Szewczyk LM., Lipiec MA., Liszewska E., Meyza K., Urban-Ciecko J., Kondrakiewicz L., Goncerzewicz A., Rafalko K., Krawczyk TG., Bogaj K., Vainchtein ID., Nakao-Inoue H., Puscian A., Knapska E., Sanders SJ., Jan Nowakowski T., Molofsky AV., Wisniewska MB.
The Wnt/β-catenin pathway contains multiple high-confidence risk genes that are linked to neurodevelopmental disorders, including autism spectrum disorder. However, its ubiquitous roles across brain cell types and developmental stages have made it challenging to define its impact on neural circuit development and behavior.

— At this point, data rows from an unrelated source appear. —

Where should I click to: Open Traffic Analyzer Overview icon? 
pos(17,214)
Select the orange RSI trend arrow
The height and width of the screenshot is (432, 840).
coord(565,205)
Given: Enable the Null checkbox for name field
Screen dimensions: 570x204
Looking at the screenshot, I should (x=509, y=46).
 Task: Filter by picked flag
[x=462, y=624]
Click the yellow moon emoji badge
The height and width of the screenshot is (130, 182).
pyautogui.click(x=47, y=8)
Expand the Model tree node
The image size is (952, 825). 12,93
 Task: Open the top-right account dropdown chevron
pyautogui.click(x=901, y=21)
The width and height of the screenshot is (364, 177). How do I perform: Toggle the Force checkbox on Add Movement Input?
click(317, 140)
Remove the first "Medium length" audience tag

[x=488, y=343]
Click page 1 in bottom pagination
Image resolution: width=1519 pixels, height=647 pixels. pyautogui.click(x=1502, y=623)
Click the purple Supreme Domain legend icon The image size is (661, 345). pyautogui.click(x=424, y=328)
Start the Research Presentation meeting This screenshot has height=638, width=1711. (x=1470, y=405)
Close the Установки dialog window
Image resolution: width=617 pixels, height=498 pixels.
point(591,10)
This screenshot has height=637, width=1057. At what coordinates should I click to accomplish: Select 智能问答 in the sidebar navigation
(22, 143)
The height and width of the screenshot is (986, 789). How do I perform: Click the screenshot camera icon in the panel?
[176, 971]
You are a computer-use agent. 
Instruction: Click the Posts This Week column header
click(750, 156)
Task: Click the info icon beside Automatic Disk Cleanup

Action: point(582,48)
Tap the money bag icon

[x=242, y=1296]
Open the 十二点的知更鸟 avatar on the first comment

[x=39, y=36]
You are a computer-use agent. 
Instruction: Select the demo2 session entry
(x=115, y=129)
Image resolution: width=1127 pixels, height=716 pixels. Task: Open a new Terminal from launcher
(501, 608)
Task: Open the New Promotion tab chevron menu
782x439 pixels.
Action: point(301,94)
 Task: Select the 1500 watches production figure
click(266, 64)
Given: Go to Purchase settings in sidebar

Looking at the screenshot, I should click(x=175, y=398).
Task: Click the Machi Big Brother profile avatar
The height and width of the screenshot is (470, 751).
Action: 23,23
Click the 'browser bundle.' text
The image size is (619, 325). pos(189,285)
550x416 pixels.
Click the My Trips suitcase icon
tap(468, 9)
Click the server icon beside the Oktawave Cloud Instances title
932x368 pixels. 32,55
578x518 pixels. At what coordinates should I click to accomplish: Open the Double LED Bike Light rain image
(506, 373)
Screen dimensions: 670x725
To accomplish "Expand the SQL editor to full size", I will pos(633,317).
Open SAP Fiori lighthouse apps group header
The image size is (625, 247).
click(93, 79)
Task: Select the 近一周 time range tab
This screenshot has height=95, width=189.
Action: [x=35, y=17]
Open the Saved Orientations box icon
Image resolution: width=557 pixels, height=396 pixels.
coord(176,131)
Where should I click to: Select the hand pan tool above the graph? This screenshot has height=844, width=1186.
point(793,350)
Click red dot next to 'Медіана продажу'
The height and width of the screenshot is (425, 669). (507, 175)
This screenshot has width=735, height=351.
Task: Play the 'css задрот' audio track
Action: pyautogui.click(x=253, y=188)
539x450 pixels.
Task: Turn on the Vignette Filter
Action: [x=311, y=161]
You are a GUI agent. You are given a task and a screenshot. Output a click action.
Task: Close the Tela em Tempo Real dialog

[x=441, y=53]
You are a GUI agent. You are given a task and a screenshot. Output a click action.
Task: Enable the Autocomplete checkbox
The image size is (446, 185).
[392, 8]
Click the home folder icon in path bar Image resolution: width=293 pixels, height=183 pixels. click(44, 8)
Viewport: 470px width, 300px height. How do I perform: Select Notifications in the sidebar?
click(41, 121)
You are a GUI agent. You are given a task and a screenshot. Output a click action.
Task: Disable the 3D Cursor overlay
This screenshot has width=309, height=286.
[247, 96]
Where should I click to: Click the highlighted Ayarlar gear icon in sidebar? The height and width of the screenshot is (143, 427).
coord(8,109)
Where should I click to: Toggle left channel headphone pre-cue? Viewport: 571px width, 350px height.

Here, we show that TCF7L2, which is a key transcriptional effector of the Wnt/β-catenin pathway, plays a cell-autonomous role in postnatal astrocyte maturation and impacts adult social behavior. TCF7L2 was the dominant Wnt effector that was expressed in both mouse and human astrocytes, with a peak during astrocyte maturation. The conditional knockout of Tcf7l2 in postnatal astrocytes led to an enlargement of astrocytes with defective tiling and gap junction coupling. These mice also exhibited an increase in the number of cortical excitatory and inhibitory synapses and a marked increase in social interaction by adulthood. These data reveal an astrocytic role for developmental Wnt/β-catenin signaling in restricting excitatory synapse numbers and regulating adult social behavior.